- **Task input**
----

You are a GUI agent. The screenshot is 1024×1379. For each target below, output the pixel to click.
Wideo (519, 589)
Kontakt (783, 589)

----

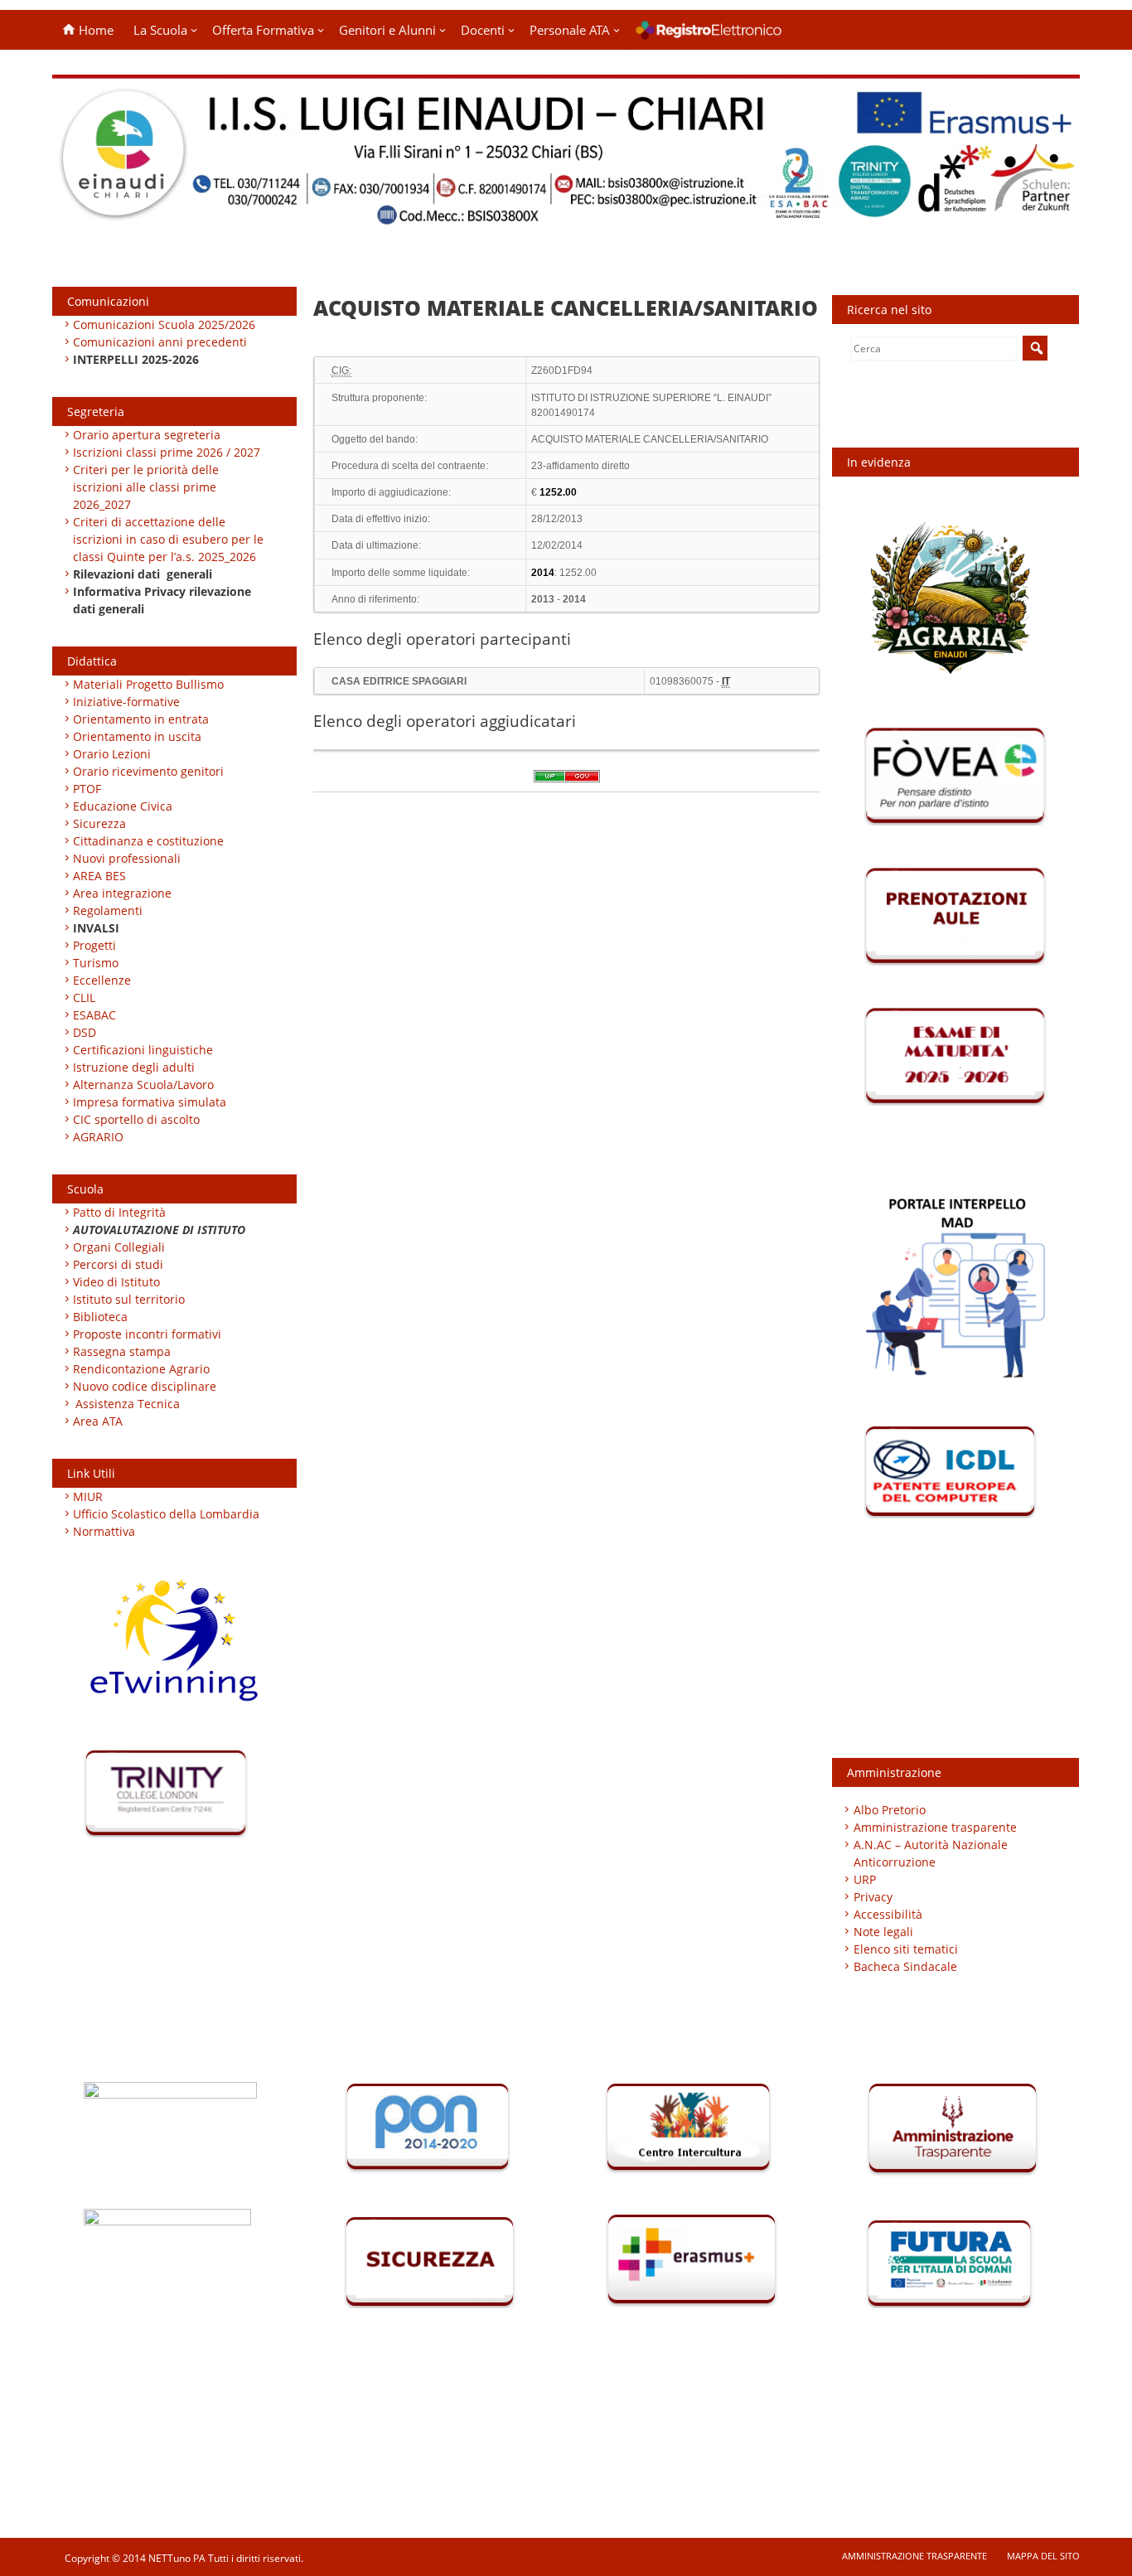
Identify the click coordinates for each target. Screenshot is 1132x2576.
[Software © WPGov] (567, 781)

----

- **Work order**
Copy the records above exactly, beginning at the line that contains "You are a GUI" and stopping after the line that contains "Kontakt (783, 589)".

- **The answer**
You are a GUI agent. The screenshot is 1024×1379. For each target below, output the pixel to click.
Wideo (519, 589)
Kontakt (783, 589)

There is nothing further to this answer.